Updated 8 min readBy Global Investments

Diversification is often presented as the most basic principle of investing: hold many different assets and the risks cancel out. But the degree to which risks actually cancel out depends entirely on how those assets relate to each other — their correlation.

Understanding correlation is the difference between a portfolio that is genuinely diversified — where poor performance in one part is cushioned by stability or gains in another — and one that merely appears diverse but will fall sharply in the same scenarios, at the same times.

This article explains correlation, how to use it to build better portfolios, and why international investors are often better placed than domestic investors to achieve genuine diversification.


What Is Correlation?

Correlation is a statistical measure of how two variables move in relation to each other. In investment terms, it measures how the returns of two assets tend to move together.

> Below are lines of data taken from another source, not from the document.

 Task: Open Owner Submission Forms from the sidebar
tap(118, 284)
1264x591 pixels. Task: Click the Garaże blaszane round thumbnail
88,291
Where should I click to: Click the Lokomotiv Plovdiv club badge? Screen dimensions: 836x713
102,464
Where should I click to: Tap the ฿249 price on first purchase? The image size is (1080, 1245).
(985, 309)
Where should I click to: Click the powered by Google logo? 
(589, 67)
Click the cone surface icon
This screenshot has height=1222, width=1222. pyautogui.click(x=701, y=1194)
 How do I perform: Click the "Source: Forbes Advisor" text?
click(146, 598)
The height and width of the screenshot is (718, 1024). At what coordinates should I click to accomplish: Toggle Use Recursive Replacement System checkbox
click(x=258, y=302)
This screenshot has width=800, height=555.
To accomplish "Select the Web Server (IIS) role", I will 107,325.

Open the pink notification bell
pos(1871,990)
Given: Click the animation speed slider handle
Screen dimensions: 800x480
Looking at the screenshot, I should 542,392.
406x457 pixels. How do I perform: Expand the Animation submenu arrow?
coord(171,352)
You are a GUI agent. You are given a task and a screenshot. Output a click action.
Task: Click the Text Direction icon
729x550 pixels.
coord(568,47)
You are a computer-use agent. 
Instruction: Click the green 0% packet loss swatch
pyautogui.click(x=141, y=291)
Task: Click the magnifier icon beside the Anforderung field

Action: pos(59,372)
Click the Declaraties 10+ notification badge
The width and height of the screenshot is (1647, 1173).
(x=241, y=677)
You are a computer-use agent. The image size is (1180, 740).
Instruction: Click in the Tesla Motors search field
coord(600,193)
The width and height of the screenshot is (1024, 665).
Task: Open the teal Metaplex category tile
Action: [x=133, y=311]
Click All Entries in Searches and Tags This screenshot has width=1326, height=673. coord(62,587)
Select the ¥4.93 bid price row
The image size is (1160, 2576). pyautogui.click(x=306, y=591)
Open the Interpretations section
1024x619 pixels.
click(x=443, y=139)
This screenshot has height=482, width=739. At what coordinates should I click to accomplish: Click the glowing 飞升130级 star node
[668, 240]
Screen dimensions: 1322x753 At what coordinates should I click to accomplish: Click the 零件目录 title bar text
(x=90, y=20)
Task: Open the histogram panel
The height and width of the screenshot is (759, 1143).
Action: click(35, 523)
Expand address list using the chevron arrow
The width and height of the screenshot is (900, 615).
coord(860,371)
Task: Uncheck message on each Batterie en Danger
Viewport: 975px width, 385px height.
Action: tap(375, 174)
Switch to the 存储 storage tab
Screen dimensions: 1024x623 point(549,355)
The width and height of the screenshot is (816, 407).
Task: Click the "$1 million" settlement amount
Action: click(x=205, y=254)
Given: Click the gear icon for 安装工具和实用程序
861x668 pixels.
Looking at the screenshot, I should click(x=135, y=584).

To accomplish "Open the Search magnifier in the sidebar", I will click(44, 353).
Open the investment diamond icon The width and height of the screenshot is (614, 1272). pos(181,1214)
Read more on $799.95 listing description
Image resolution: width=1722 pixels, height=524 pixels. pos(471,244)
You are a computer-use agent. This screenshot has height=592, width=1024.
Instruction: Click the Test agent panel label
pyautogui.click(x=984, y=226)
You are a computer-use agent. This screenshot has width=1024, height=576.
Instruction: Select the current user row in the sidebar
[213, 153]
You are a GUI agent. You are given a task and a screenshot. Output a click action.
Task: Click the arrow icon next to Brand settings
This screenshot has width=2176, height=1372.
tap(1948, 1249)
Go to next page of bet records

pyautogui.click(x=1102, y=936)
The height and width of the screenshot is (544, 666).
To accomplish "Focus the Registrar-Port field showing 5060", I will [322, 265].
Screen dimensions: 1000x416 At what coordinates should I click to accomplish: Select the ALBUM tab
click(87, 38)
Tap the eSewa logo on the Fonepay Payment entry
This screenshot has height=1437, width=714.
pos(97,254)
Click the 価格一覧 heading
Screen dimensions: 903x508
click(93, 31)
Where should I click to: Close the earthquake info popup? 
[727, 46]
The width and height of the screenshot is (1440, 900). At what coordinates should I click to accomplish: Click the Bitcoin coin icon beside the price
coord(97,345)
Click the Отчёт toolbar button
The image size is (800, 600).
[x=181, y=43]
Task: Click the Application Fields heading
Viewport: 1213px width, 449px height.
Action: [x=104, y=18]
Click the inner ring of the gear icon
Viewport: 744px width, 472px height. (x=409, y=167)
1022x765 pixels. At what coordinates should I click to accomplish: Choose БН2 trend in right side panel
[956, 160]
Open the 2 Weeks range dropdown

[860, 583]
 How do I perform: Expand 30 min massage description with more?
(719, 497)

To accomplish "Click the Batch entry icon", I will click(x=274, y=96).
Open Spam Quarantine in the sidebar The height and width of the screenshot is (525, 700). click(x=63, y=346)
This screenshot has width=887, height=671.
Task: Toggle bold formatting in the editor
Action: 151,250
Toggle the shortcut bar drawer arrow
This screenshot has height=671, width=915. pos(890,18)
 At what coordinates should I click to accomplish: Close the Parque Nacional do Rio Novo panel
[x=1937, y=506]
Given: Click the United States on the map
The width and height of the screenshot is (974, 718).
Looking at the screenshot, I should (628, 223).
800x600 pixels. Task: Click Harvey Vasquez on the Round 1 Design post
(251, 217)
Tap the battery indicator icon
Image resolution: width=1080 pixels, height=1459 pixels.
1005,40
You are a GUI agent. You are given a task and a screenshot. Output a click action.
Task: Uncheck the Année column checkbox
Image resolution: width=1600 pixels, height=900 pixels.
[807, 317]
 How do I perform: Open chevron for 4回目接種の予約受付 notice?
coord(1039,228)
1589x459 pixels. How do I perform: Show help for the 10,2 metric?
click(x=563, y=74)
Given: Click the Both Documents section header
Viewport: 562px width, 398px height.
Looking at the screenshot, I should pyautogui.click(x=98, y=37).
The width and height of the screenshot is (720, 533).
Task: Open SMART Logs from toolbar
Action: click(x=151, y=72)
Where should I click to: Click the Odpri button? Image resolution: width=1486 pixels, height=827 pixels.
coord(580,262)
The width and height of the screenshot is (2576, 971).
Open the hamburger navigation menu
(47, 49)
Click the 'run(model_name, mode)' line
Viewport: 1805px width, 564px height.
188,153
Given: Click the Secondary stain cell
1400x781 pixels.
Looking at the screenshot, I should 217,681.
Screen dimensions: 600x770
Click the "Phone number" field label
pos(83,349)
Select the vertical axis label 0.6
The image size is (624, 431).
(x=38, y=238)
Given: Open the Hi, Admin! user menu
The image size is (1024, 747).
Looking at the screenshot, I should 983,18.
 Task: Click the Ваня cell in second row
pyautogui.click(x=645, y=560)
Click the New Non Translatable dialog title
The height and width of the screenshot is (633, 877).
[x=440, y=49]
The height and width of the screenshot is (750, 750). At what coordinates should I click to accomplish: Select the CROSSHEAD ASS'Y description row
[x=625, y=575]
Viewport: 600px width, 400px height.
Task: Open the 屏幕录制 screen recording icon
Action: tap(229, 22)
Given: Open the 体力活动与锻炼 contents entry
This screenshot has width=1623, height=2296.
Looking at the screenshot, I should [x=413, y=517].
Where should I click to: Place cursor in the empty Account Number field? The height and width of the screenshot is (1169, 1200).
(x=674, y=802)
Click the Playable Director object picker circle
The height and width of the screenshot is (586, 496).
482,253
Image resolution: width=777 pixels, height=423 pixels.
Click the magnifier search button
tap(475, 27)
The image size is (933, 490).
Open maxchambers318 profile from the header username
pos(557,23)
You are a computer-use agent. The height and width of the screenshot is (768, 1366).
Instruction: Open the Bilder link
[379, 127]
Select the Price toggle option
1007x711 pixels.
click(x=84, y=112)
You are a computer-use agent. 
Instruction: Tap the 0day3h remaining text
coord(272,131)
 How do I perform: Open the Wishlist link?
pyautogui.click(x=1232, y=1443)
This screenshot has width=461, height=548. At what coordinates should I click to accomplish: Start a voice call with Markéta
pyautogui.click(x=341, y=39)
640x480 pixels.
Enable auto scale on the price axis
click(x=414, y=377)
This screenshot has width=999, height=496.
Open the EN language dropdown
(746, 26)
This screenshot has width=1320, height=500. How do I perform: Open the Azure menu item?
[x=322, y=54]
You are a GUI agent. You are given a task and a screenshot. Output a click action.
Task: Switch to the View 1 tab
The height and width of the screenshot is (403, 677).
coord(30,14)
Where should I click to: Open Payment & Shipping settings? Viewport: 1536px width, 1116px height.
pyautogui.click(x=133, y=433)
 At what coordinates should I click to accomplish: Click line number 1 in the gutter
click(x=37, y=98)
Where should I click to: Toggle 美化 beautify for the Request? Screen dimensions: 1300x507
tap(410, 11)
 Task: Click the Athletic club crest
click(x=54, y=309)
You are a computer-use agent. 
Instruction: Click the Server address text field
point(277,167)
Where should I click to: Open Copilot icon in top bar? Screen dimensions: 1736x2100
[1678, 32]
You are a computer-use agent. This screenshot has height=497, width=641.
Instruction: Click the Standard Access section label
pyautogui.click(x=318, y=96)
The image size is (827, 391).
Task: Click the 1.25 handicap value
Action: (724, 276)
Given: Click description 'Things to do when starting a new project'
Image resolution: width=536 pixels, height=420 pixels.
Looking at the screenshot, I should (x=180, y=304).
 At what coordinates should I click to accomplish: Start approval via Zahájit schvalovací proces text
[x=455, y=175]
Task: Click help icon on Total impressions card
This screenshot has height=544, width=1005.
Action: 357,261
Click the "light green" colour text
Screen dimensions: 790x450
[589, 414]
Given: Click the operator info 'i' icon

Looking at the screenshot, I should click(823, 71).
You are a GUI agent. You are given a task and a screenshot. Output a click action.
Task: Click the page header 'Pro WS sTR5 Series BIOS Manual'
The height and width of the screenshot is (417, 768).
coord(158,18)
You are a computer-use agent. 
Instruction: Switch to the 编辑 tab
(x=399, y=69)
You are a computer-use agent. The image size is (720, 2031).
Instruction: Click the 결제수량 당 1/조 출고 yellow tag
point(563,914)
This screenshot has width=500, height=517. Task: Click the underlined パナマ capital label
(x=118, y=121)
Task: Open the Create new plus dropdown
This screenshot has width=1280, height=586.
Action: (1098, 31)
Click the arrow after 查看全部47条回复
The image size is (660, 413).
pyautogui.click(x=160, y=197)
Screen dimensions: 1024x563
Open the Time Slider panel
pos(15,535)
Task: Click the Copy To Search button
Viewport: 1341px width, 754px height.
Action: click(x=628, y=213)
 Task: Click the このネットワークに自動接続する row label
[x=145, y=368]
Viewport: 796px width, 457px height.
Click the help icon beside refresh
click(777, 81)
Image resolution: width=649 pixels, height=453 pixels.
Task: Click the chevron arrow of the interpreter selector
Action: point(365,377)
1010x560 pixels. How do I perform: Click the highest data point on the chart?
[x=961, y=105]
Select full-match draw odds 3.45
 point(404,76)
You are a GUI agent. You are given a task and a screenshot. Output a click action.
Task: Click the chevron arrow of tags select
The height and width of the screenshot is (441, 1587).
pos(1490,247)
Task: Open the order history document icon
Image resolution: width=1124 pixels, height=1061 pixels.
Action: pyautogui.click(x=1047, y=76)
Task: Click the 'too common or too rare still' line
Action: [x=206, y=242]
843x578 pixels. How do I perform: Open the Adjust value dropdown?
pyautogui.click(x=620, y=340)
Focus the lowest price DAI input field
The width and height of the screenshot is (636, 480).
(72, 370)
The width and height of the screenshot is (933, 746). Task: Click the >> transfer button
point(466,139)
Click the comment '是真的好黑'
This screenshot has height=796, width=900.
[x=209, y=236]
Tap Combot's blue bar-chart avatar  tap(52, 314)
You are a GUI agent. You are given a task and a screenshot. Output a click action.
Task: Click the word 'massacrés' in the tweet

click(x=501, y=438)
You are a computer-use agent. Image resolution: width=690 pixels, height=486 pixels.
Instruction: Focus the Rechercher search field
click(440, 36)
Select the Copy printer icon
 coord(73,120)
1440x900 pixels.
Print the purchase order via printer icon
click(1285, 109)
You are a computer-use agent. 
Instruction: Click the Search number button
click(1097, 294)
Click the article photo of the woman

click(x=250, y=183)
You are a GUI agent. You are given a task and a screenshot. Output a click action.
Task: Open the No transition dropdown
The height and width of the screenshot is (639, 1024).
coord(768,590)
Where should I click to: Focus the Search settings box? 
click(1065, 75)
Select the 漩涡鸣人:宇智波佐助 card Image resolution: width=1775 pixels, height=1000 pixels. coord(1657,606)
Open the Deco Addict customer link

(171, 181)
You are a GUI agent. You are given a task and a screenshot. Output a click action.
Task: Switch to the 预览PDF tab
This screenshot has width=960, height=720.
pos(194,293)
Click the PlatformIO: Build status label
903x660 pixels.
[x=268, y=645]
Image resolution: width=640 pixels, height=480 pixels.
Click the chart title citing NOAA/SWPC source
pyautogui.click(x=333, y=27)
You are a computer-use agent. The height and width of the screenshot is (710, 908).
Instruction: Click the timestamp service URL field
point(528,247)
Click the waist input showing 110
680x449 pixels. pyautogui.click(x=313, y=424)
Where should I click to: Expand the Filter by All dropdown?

Correlation is expressed on a scale from -1 to +1:

  • +1.0 (perfect positive correlation): The two assets always move in the same direction by the same proportion. Holding both provides no diversification benefit.
  • 0 (zero correlation): The movements of the two assets are completely unrelated. Holding both provides full diversification benefit.
  • -1.0 (perfect negative correlation): The two assets always move in exactly opposite directions. Holding both theoretically eliminates all variance. (In practice, no real investment pair exhibits perfect negative correlation over sustained periods.)

Most real investment pairs fall between 0 and +1 — they tend to move in the same direction more often than not, but not perfectly. The closer to zero, the better the diversification.


The Mathematics of Diversification

Harry Markowitz's Modern Portfolio Theory (1952) — one of the few genuine theoretical breakthroughs in investment finance — demonstrated mathematically that combining assets with less-than-perfect correlation reduces portfolio risk without proportionally reducing expected returns.

The key insight: You can achieve the same expected return at lower risk by holding two assets with low correlation, compared to holding either asset alone.

Example: Asset A has an expected return of 8% and volatility of 15%. Asset B has an expected return of 8% and volatility of 15%. If A and B have a correlation of +1.0, combining them 50/50 reduces nothing — you still have 15% volatility. If they have a correlation of 0.0, the 50/50 combination has expected volatility of approximately 10.6% — with the same 8% expected return. If they have a correlation of -1.0, the 50/50 combination has zero volatility and 8% certain return (a theoretical extreme never achieved in practice).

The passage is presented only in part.